Consumer Bad Credit Guide

Welcome to the consumers guide to bad credit!




Credit Repair After A Foreclosure

A foreclosure will be a damaging mark on your credit score for years, especially if you are in the market to buy another home. However, if you have a bad credit score because of a past foreclosure, it doesn't mean that you can't take some essential steps to help improve your credit now so you will be able to purchase a home again in the future.

During the first couple of years after a home foreclosure, lenders will not generally approve you for a new mortgage loan. However, this will give you the time to straighten out your finances and repair your credit.

There are some steps you can do to improve a bad credit rating. Make sure to pay your bills on time and keep open a least two major credit cards to build a new solid credit history. Lenders will want to see a dependable track record after your foreclosure. Mortgage lenders will review the last three years of your credit history so it will be important to document in writing why you have a past foreclosure on your credit report.
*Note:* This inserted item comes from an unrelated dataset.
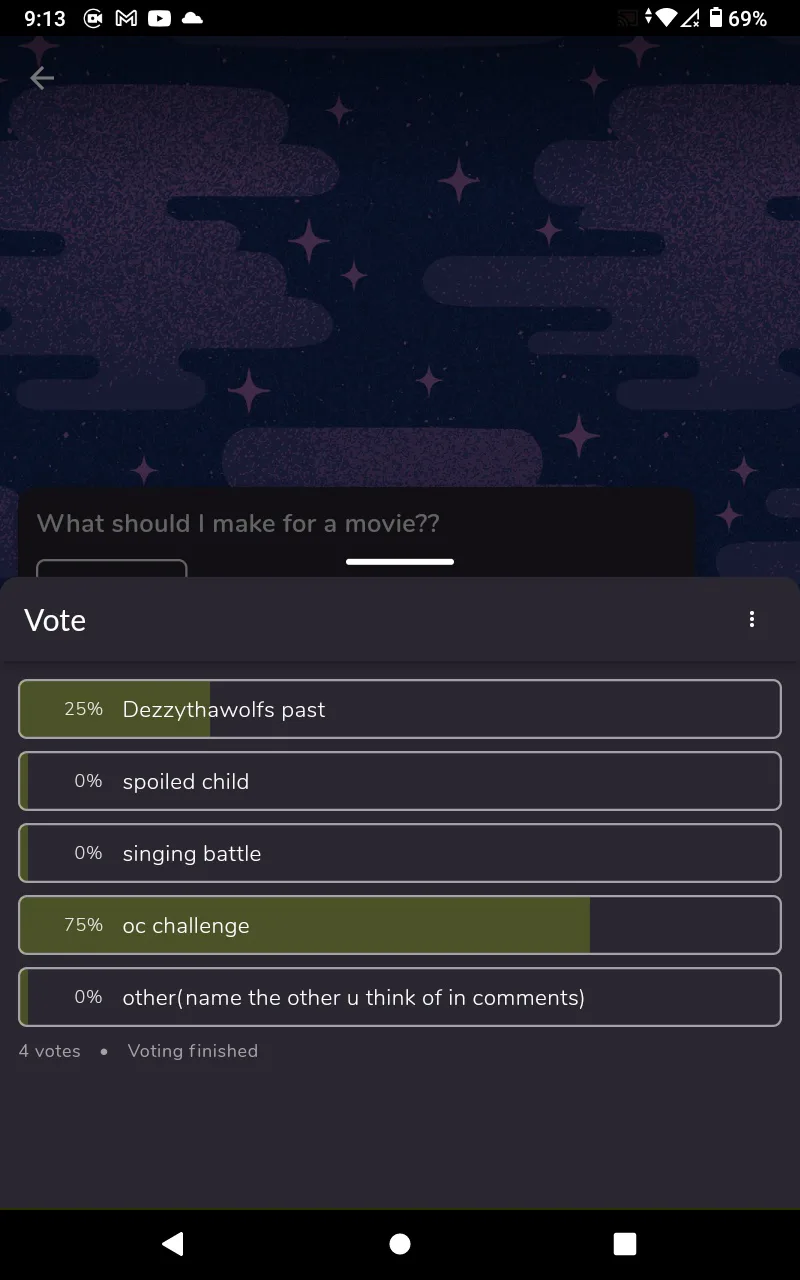Tap the Wi-Fi signal icon
Image resolution: width=800 pixels, height=1280 pixels.
(666, 18)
When it comes time to buy your new home, you will need to have some savings to use for the down payment. The mortgage interest rates you may receive, after a foreclosure, will be high. These rates can be up to three or four percentage points above current market rates. You can improve your chances of getting approved with a lower rate by putting 20 percent down.

Patience is necessary to improve your credit rating and to save for a down payment. If you draft a budget and pay your bills on time, you will be on the road to home ownership again.